→ EXTRACT TO READ:
------
\section{Smoothing}
\label{sec:smoothing}

The main purpose of this work is to provide MC smoothing methods in context of indoor localisation.
As mentioned before, those algorithms are able to compute probability distributions in the form of $p(\mStateVec_t \mid \mObsVec_{1:T})$ and are therefore able to make use of future observations between $t$ and $T$, where $t << T$.
%Especially fixed-lag smoothing is very promising in context of pedestrian localisation. 
In the following we discuss the algorithmic details of the forward-backward smoother and the backward simulation. 
Further, a novel approach for incorporating them into the localisation system is shown.

\subsection{Forward-backward Smoother}

The forward-backward smoother (FBS) of \cite{Doucet00:OSM} is a well established alternative to the simple filter-smoother. The foundation of this algorithm was again laid by Kitagawa in \cite{kitagawa1987non}.
------
Entries on finding words and elements:
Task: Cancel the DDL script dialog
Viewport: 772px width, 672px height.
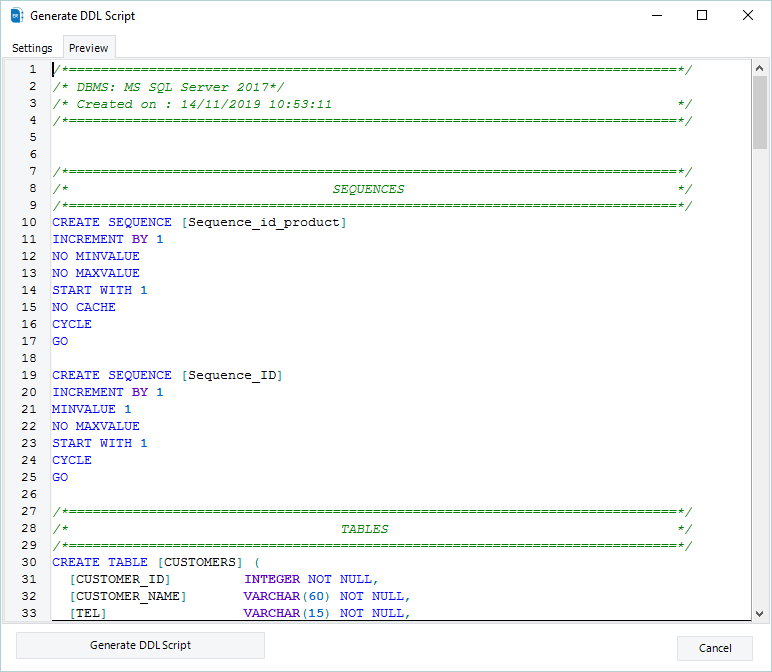Action: pyautogui.click(x=714, y=647)
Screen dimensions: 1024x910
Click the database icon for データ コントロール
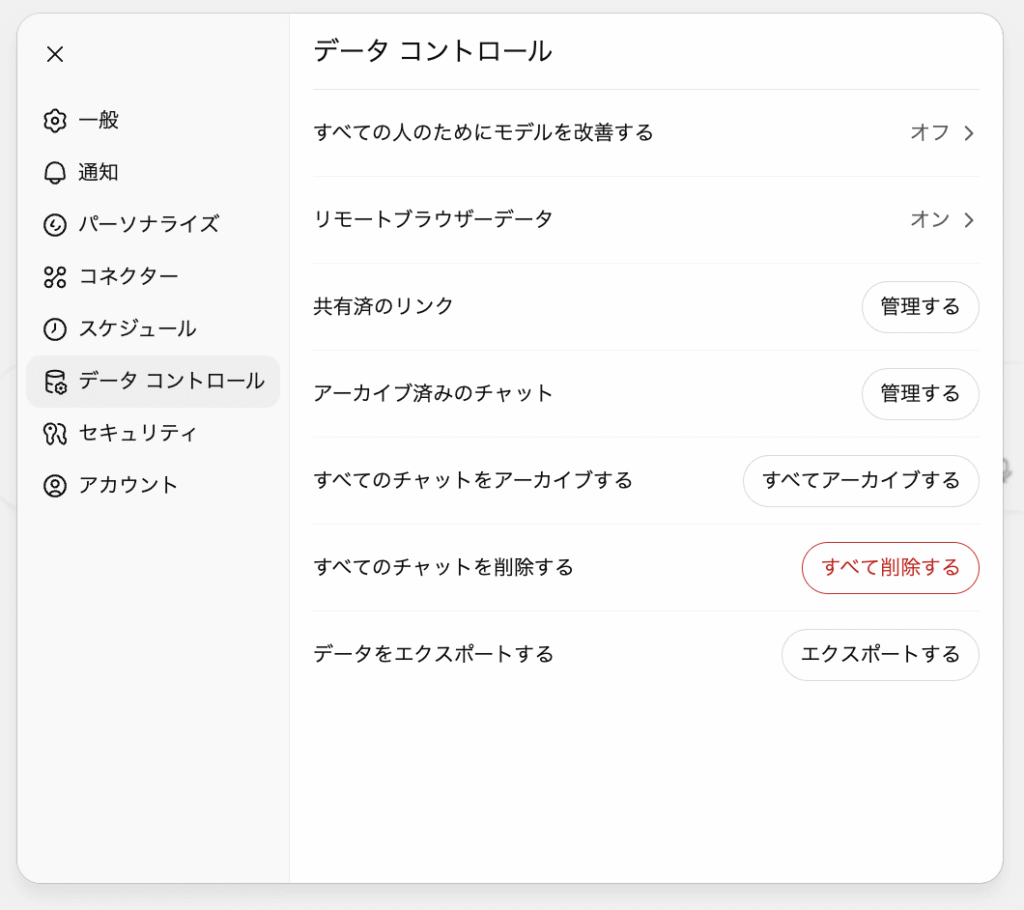tap(55, 381)
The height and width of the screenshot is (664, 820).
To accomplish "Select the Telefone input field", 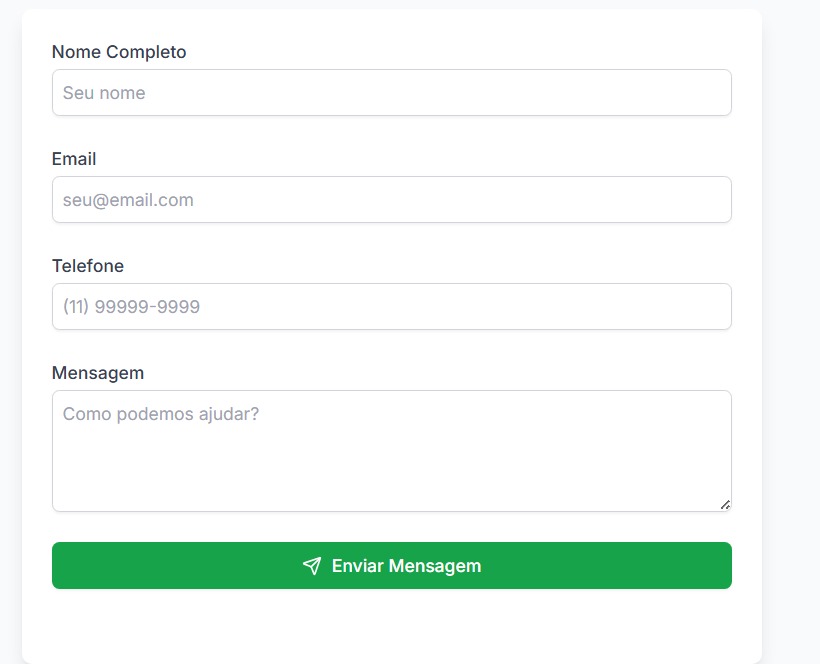I will [392, 307].
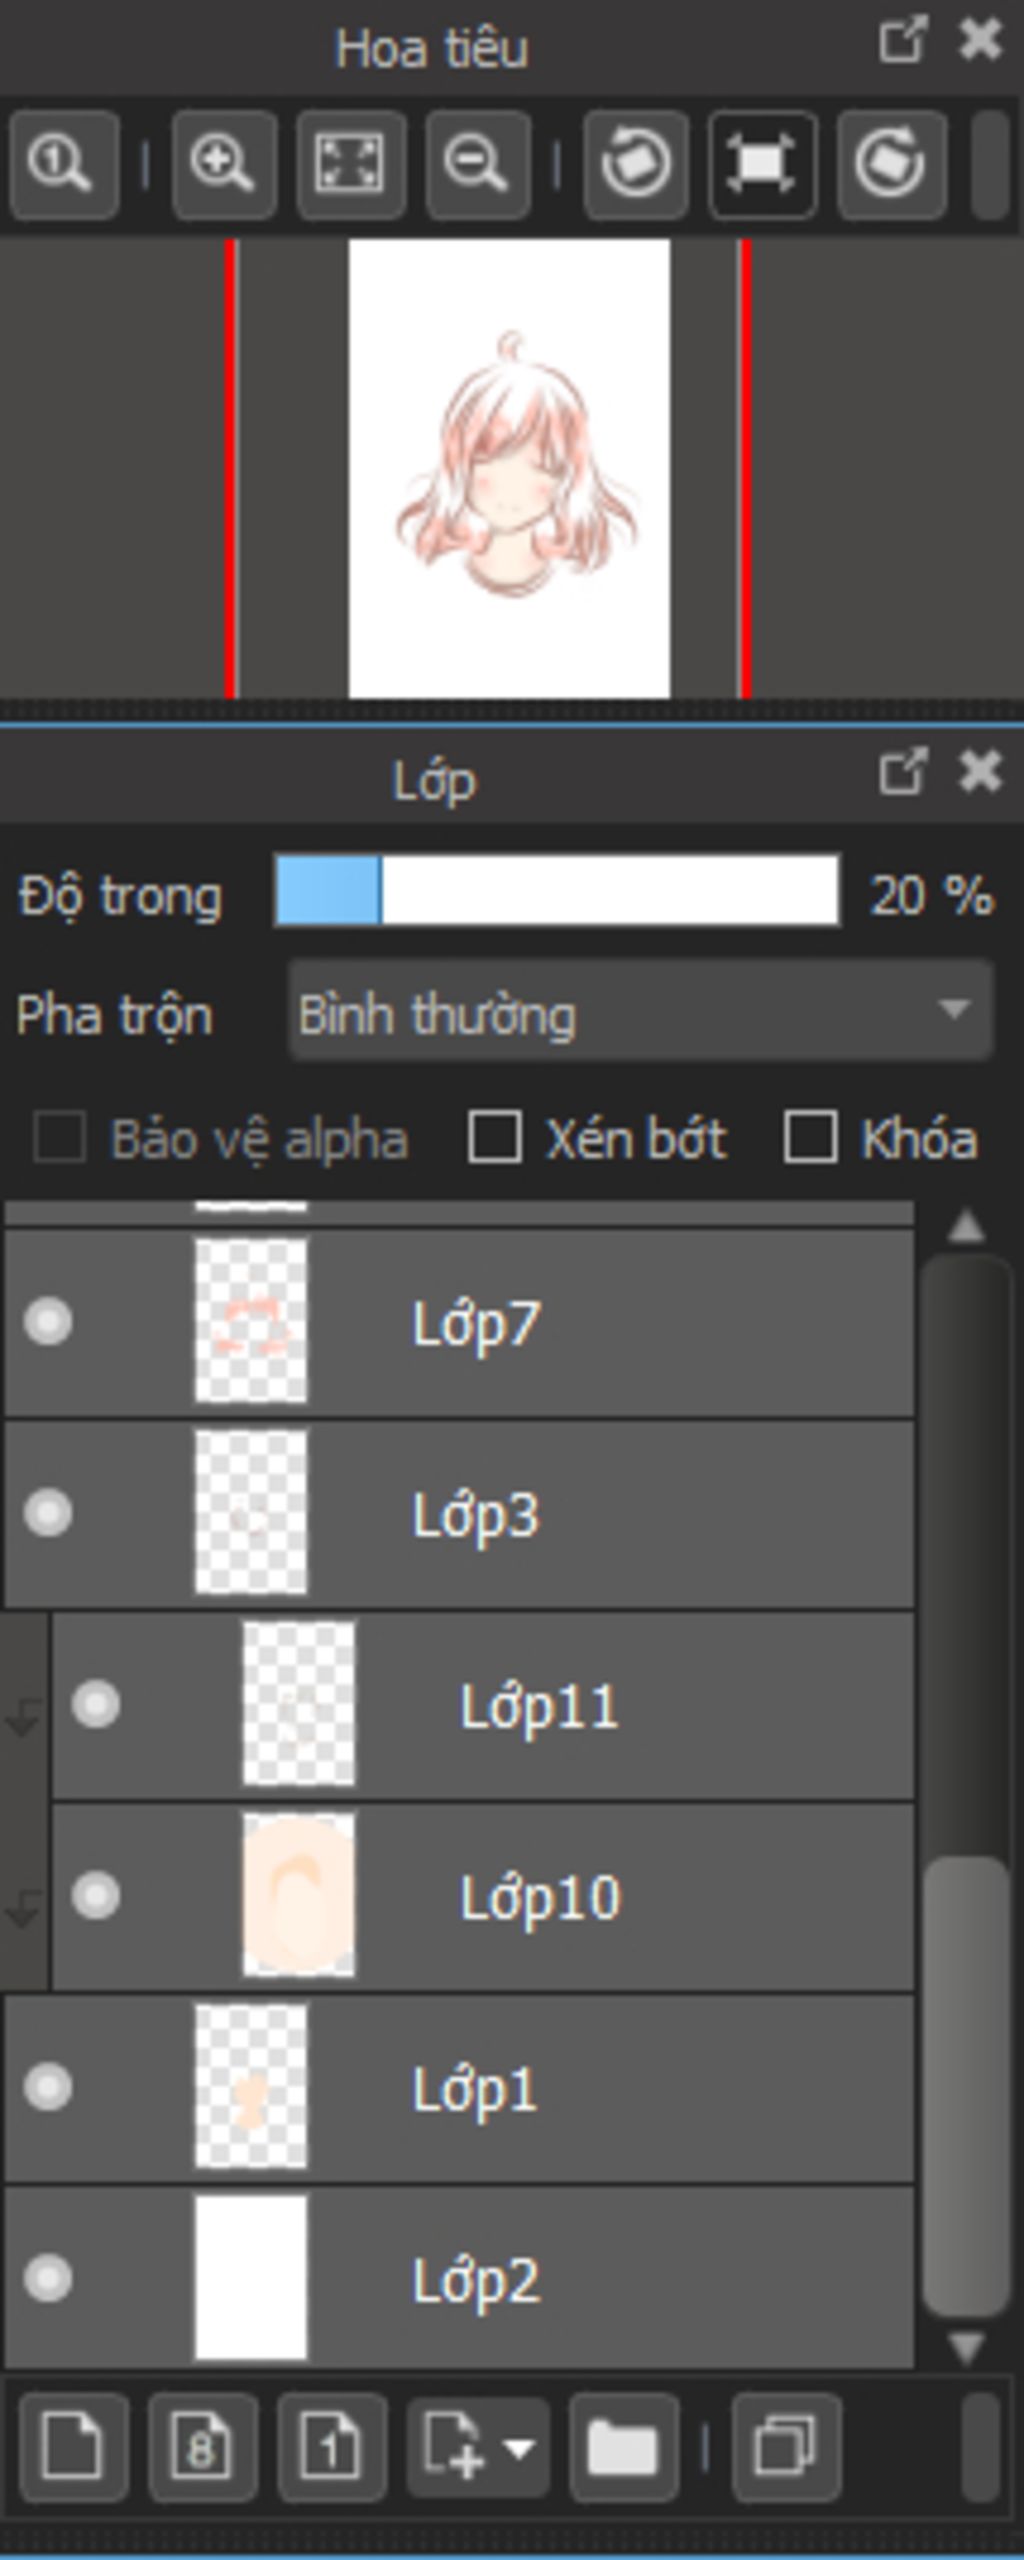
------
→ REQUESTS:
a - Rewrite the part of the smoothing section that opens with the words containing "As mentioned before, those" and closes with "where $t << T$.", putting "later observations" in place of "future observations".
b - Which two methods does the smoothing section say it will discuss in algorithmic detail?

→ ANSWERS FOR THE TASKS:
a -
As mentioned before, those algorithms are able to compute probability distributions in the form of $p(\mStateVec_t \mid \mObsVec_{1:T})$ and are therefore able to make use of later observations between $t$ and $T$, where $t << T$.

b - The forward-backward smoother and the backward simulation.